First, let's note that the terms as used by Rosen are standard definitions, as we can see on Wikipedia (here and here), as well as other resource sites. There was some question about this in the comments, so I thought to clarify this first. Perhaps reading those articles will give an added perspective for the OP.
Now, I'm not going to offer a mnemonic -- I don't think it's a good practice. I almost always find there is some deeper meaning to mathematical structures, which when understood makes the relationships much clearer and makes a mnemonic unnecessary baggage. Usually I find that students reliant on mnemonic devices use them as a crutch, barely succeed in the current course of study, and fail to succeed at a later step.
That said, here are some comments looking at the Rosen text (speaking of Kenneth Rosen, Discrete Mathematics and its Applications, Seventh Edition) that may be clarifying.
In Section 9.1, the definition of antisymmetric appears in the main text, whereas asymmetric only appears within the exercises of that section. I would highly encourage you to work through each of Exercises 18-24 in that section, as the sequence walks you through clarifying exactly what the difference is. (The term asymmetric is only referenced in 4 other exercises throughout the rest of the text; it is largely only presented to walk through the sequence reflecting on the exact meaning of antisymmetric.)
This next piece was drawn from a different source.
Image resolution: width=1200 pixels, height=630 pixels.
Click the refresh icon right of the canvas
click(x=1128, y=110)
Spoilers follow for those exercises.
For what it's worth, I don't think that the phrasing of the antisymmetric definition there is the best it could possibly be. When I present it in my class using that book, I rephrase it as the following (and this may be the only time I rephrase any definition in other than the exact way the book does):
Antisymmetric: A relation $R$ on a set $A$ such that whenever $(a, b)
\in R$, then $(b, a) \not \in R$ (except when $a = b$).
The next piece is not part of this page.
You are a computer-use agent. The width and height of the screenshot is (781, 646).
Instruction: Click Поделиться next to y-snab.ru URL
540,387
Note that while the Wikipedia article gives two equivalent ways of phrasing this, my version shows a third way that I think is a bit clearer. Note that this is now obviously saying the same thing as the definition for asymmetry, with the added clause "except when $a = b$" at the end.
So this highlights that antisymmetry and asymmetry are almost the same thing, through which Exercises 9.1 walk the student. Any asymmetric relation is necessarily antisymmetric; but the converse does not hold. Specifically, the definition of antisymmetry permits a relation element of the form $(a, a)$, whereas asymmetry forbids that. So an asymmetric relation is necessarily irreflexive.
The property of antisymmetry is fundamentally of more interest, because it is used in the definition of a partial order, that is, a poset. See the start of Section 9.6: "A relation $R$ on a set $S$ is called a partial ordering or partial order if it is reflexive, antisymmetric, and transitive." See also Wikipedia here.
The property of asymmetry is not as interesting in this sense, because it's not independent of the reflexive property; as noted above, any asymmetric relation is automatically irreflexive.
Perhaps working through Section 9.6 on your own, and seeing the major use-case for antisymmetry (as opposed to asymmetry), will also be a memorable exercise.